107 Patienten nahmen nicht alle fünf vorgesehenen Behandlungstermine wahr. Die möglichen Gründe hierfür reichen vom vorzeitigen Tod durch die bereits zu Studienbeginn vorhandene Krebserkrankung (5 Probanden), bis hin zu einer mutmaßlichen sehr großen Verbesserung des Gesundheitszustandes, die eine weitere Behandlung überflüssig erscheinen lässt. In die Auswertung gingen aber die jeweils letzten vorhandenen Daten jedes Teilnehmers ein (Intention to Treat-Analyse). Hierdurch wird dieser Informationsverlust statistisch kompensiert.
Es zeigte sich eine durchschnittliche Verbesserung des Profile Scores von 4,25 zu Studienbeginn um 1,24 auf 3,01 Punkte auf der MYMOP2-Skala über den gesamten Studienzeitraum (95% Konfidenzintervall: 1,04 – 1,44). Ähnliche Resultate ergaben sich für die gemessenen Subkategorien. Sämtliche Veränderungen waren statistisch signifikant (p<0,001).
  

Was bedeuten diese Werte für den Patienten?

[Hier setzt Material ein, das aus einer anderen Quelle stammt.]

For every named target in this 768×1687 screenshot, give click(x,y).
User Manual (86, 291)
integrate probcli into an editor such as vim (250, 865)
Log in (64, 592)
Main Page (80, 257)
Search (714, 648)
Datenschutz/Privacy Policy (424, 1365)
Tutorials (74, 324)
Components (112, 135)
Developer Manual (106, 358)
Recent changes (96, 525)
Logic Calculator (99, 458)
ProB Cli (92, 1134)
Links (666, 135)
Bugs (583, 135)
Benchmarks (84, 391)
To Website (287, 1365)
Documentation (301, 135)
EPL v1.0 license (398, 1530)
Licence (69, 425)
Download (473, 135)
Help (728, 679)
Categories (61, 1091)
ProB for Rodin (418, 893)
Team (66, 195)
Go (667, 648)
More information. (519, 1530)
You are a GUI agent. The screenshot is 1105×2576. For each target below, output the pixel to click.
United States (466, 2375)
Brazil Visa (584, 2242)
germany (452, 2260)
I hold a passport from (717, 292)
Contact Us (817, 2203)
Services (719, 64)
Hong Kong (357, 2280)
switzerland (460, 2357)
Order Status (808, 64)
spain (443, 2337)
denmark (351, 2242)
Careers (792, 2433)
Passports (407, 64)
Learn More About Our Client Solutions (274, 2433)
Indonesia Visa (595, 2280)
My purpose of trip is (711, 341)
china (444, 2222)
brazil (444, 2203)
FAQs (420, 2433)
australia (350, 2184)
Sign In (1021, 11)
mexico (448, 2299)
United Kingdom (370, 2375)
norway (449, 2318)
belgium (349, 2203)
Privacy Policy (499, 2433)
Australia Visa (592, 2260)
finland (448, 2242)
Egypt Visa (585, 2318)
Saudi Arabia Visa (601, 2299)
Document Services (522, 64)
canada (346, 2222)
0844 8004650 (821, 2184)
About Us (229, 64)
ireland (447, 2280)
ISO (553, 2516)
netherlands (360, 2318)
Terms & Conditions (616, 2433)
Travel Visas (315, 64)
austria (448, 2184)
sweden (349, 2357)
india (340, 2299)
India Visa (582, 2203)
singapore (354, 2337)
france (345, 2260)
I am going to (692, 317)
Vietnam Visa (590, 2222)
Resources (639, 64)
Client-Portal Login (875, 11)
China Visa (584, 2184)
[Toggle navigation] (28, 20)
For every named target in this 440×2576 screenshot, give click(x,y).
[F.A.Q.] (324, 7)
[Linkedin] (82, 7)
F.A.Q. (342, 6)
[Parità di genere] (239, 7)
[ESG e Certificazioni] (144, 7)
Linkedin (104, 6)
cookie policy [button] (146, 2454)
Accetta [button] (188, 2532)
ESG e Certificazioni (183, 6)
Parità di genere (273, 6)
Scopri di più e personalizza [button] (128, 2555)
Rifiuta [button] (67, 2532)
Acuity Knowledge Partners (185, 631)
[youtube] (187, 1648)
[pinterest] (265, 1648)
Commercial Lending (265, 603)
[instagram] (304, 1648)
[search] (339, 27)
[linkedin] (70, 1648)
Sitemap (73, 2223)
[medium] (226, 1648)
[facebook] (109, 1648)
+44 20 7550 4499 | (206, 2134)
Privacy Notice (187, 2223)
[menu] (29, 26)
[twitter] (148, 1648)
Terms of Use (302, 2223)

Drückt man die durchschnittliche Verbesserung in Prozenten aus, ergibt sich ein Wert von 29,2%: Ein Zugewinn an Lebensqualität von fast einem Drittel ist insbesondere in Anbetracht des hier untersuchten Patientenkollektivs mit langwierigen, schweren und zum Teil unheilbaren Erkrankungen durchaus relevant zu nennen. In der wissenschaftlichen Literatur findet sich folgende Einteilung für siebenstellige numerische Skalen, wie sie hier Anwendung fanden: >0,5 Punkte für kleine Effekte, >1,0 für mittelgradige und >1,5 für große Effekte.[3] Die gemessene durchschnittliche Veränderung von 1,24 Punkten auf der MYMOP2-Skala entspräche demnach einer mindestens mittelgroßen Steigerung des Wohlbefindens, des Aktivitätsniveaus sowie einer entsprechenden Reduktion der Beeinträchtigung durch Krankheitssymptome.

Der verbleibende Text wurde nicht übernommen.